▶ _TASK INSTRUCTIONS_: All of the data needs to be printed again, exactly as written.

----

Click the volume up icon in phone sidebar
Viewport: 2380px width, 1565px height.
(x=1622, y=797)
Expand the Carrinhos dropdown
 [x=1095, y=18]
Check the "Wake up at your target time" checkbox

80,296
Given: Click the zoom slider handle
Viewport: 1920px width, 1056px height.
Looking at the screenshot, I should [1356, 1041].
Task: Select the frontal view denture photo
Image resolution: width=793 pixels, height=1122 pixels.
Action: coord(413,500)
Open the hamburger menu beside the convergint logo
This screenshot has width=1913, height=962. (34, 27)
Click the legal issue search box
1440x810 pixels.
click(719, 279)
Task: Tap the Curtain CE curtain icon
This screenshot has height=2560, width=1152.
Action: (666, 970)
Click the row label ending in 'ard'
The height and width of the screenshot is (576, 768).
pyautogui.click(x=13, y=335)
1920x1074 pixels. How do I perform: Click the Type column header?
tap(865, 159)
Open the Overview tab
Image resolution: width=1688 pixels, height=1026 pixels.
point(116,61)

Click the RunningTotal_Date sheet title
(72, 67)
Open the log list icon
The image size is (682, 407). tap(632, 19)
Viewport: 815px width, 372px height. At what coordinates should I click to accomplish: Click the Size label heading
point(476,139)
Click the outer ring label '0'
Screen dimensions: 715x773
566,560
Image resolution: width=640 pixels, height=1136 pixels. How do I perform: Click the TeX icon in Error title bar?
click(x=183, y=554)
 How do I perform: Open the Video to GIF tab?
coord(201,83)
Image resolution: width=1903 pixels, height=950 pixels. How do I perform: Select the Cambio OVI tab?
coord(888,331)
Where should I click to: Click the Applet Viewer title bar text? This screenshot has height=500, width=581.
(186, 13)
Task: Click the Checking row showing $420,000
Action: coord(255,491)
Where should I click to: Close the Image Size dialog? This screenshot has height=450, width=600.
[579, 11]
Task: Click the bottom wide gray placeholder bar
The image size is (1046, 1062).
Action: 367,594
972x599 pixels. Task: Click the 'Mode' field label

----

▶ _WORKED SOLUTION_:
Click the volume up icon in phone sidebar
Viewport: 2380px width, 1565px height.
(x=1622, y=797)
Expand the Carrinhos dropdown
 [x=1095, y=18]
Check the "Wake up at your target time" checkbox

80,296
Given: Click the zoom slider handle
Viewport: 1920px width, 1056px height.
Looking at the screenshot, I should [1356, 1041].
Task: Select the frontal view denture photo
Image resolution: width=793 pixels, height=1122 pixels.
Action: coord(413,500)
Open the hamburger menu beside the convergint logo
This screenshot has width=1913, height=962. (34, 27)
Click the legal issue search box
1440x810 pixels.
click(719, 279)
Task: Tap the Curtain CE curtain icon
This screenshot has height=2560, width=1152.
Action: (666, 970)
Click the row label ending in 'ard'
The height and width of the screenshot is (576, 768).
pyautogui.click(x=13, y=335)
1920x1074 pixels. How do I perform: Click the Type column header?
tap(865, 159)
Open the Overview tab
Image resolution: width=1688 pixels, height=1026 pixels.
point(116,61)

Click the RunningTotal_Date sheet title
(72, 67)
Open the log list icon
The image size is (682, 407). tap(632, 19)
Viewport: 815px width, 372px height. At what coordinates should I click to accomplish: Click the Size label heading
point(476,139)
Click the outer ring label '0'
Screen dimensions: 715x773
566,560
Image resolution: width=640 pixels, height=1136 pixels. How do I perform: Click the TeX icon in Error title bar?
click(x=183, y=554)
 How do I perform: Open the Video to GIF tab?
coord(201,83)
Image resolution: width=1903 pixels, height=950 pixels. How do I perform: Select the Cambio OVI tab?
coord(888,331)
Where should I click to: Click the Applet Viewer title bar text? This screenshot has height=500, width=581.
(186, 13)
Task: Click the Checking row showing $420,000
Action: coord(255,491)
Where should I click to: Close the Image Size dialog? This screenshot has height=450, width=600.
[579, 11]
Task: Click the bottom wide gray placeholder bar
The image size is (1046, 1062).
Action: 367,594
972x599 pixels. Task: Click the 'Mode' field label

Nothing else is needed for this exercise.